Begin at the line containing "600x1263 pixels. How" and retype each line through the end of the records exactly. Include nothing else and no pictures.
[Start of Attachment]
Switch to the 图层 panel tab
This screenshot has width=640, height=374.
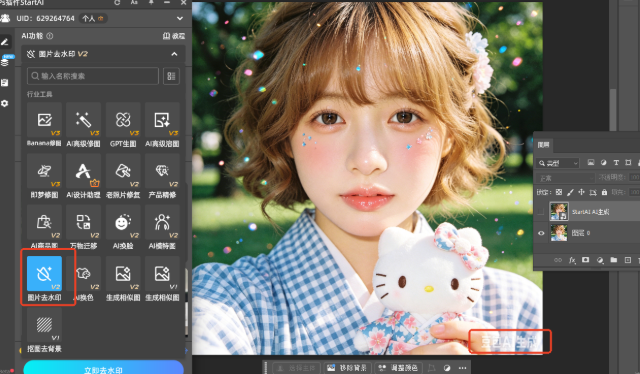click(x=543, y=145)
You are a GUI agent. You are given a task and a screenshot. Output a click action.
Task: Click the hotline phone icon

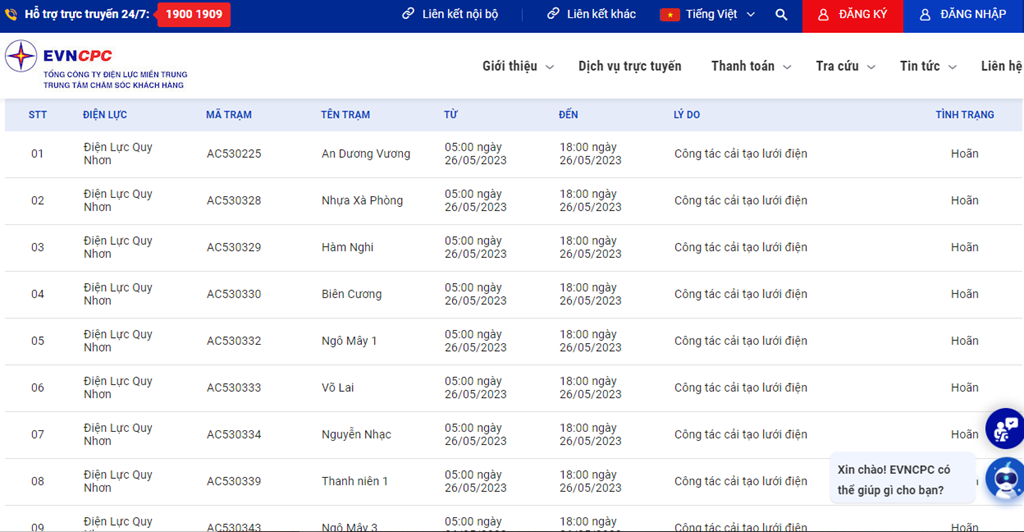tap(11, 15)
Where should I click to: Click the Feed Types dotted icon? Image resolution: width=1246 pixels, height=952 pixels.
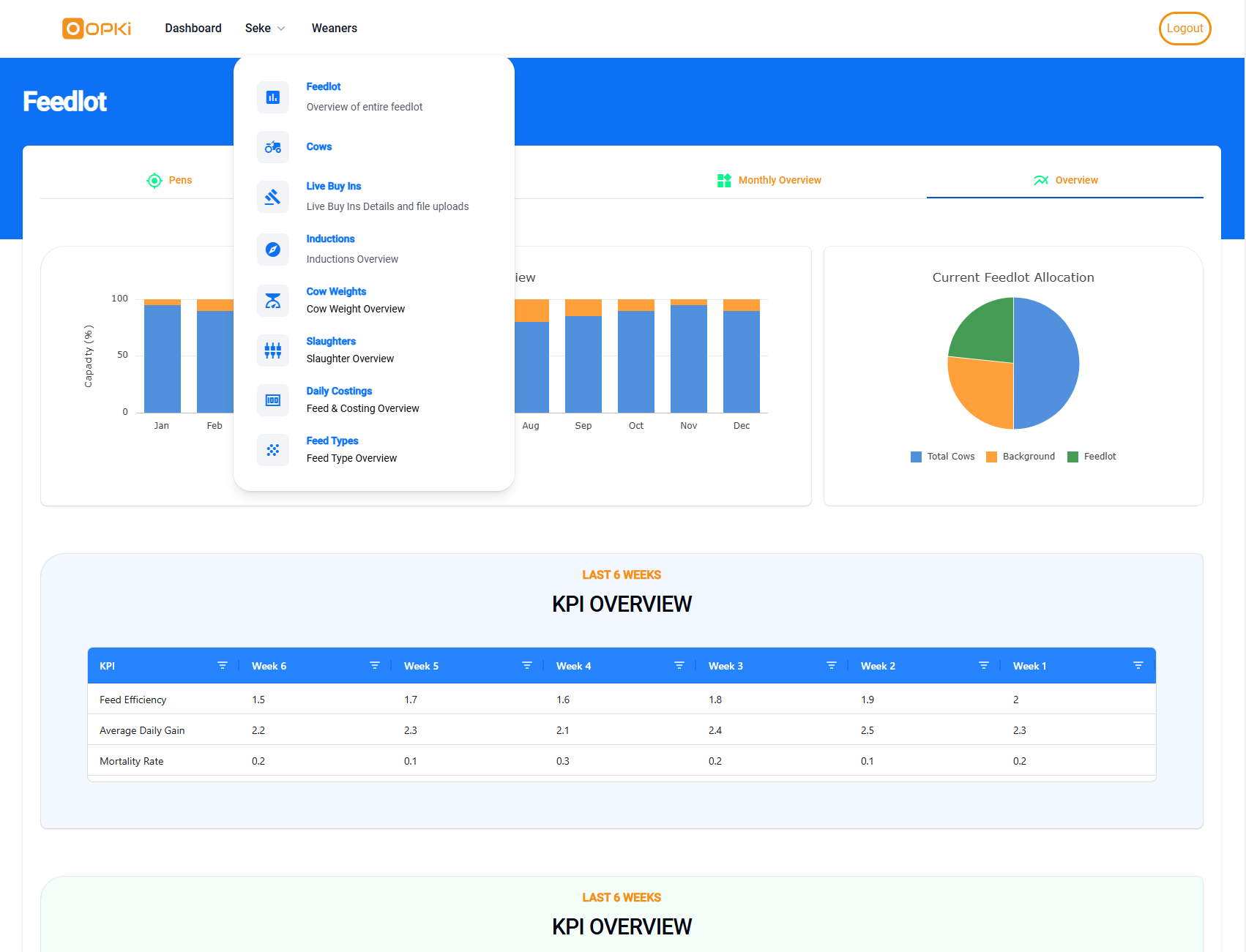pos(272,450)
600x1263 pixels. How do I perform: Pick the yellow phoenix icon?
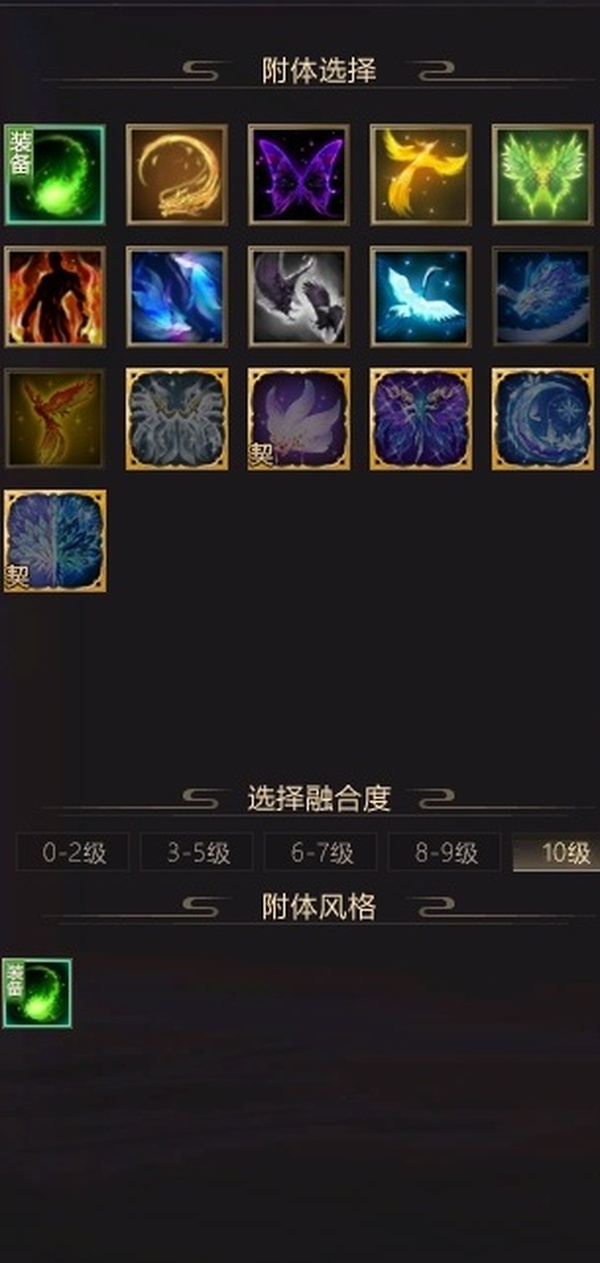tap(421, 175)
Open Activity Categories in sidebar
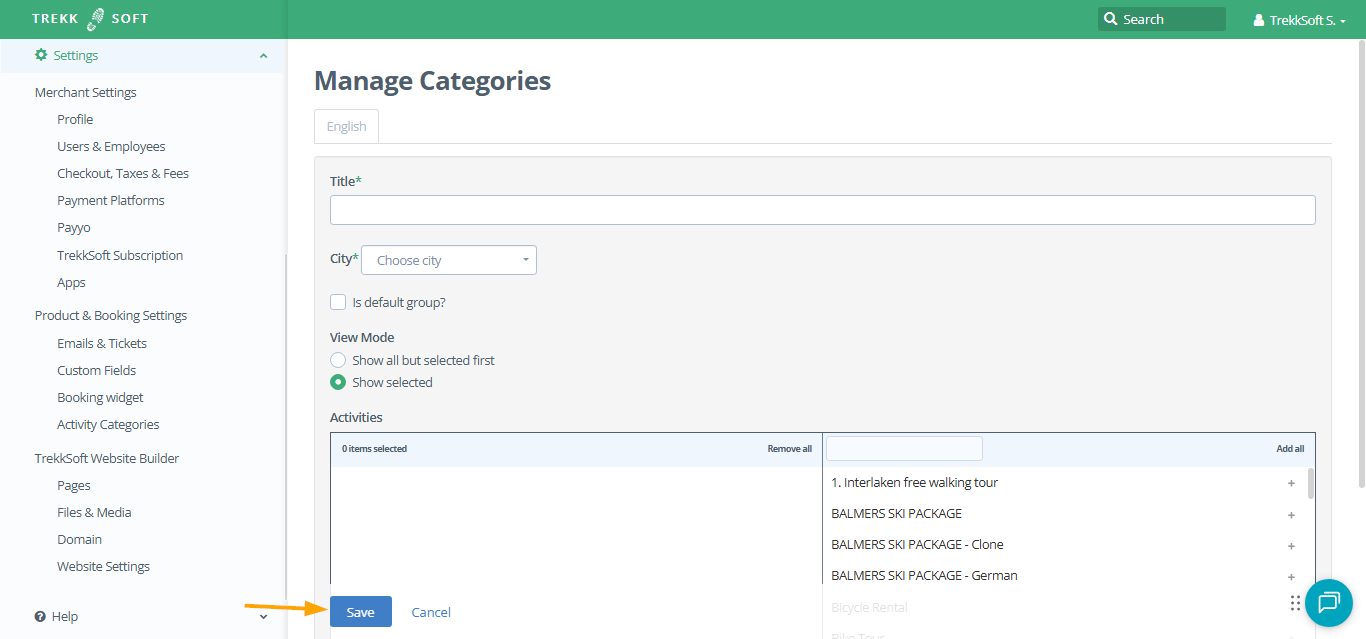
[End of Attachment]
→ Written response
600x1263 pixels. How do I perform: Pick the yellow phoenix icon?
tap(421, 175)
Open Activity Categories in sidebar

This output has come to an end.